Foto: Clarissa Côrrea
     Essa vontade de ser mais de cada um é o que faz não sentir medo de ser feliz, de poder estar completo junto com os outros, de compreender que mesmo completamente diferentes e originais, somos muito iguais, independente de formação, faculdade, graduação, MBA, mestrado, doutorado, alfabetização. Não é essa educação de níveis que nos faz saber mais ou menos, é perceber as nossa pluralidade humana. No final da reunião me perguntaram (o pessoal da prefeitura) se eu morava na comunidade, eu disse que não, mas é absolutamente incrível perceber que eu faço parte dela, mesmo morando a 20km de distância. Afinal, todos fazemos, mas nem sempre nos damos conta.

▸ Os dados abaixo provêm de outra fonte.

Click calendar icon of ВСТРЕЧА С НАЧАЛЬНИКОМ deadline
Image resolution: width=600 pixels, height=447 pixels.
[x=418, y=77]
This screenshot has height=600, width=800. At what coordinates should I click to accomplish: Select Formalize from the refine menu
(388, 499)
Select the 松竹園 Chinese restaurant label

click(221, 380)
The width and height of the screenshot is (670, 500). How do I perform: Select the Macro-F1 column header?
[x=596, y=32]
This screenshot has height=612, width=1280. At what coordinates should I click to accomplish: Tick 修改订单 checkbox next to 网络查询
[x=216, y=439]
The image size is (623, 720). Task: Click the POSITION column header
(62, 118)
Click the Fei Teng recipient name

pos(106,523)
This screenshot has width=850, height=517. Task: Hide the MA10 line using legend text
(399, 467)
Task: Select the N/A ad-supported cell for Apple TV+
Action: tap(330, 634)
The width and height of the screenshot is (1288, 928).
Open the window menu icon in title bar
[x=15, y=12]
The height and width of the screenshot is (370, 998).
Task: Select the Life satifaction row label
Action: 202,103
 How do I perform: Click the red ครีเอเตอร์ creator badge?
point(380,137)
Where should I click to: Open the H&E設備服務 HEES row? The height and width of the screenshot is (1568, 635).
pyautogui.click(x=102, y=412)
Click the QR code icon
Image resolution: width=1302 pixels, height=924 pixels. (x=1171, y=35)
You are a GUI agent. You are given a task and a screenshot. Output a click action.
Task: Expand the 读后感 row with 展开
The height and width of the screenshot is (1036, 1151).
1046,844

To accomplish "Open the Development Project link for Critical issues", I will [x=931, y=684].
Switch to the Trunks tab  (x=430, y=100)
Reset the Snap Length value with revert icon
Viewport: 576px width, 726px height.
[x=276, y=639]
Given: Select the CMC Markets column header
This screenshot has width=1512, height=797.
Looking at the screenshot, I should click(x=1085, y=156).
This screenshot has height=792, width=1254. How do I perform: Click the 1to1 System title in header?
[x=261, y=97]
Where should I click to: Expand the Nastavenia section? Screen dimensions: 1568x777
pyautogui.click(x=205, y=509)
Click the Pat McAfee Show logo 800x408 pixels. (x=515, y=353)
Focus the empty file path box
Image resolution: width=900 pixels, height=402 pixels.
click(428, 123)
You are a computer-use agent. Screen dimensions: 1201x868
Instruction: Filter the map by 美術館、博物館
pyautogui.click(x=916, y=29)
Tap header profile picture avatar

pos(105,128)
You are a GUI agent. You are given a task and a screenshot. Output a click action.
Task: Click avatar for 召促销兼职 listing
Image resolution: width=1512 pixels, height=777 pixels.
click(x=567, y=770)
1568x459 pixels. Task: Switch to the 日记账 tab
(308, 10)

    Fazemos parte da mesma linha que costuram os pedaços de nós em uma colcha infinita de retalhos. E devemos parar de deixar a felicidade para a próxima parada, vou ser feliz depois que o ano letivo terminar, depois que eu me formar, depois que eu comprar um carro, depois que eu tiver dinheiro, depois que meus filhos crescerem, depois que eu me aposentar. Deixamos a vida para a próxima estação, enquanto ela se desdobra, como se desdobram as ondas da lagoa na Barra, como se enrola a linha que a artesã costura para formar nossa colcha de retalhos. A felicidade está na Barra, na medicina e por onde os meus pés me levarem, sem paradas ou estações. 

Reunião para conversar sobre a tireoide depois da reunião com a secretaria, nós segurando as colchas de retalho que servirão para a capa do Livro de vivências da Liga de Educação em Saúde.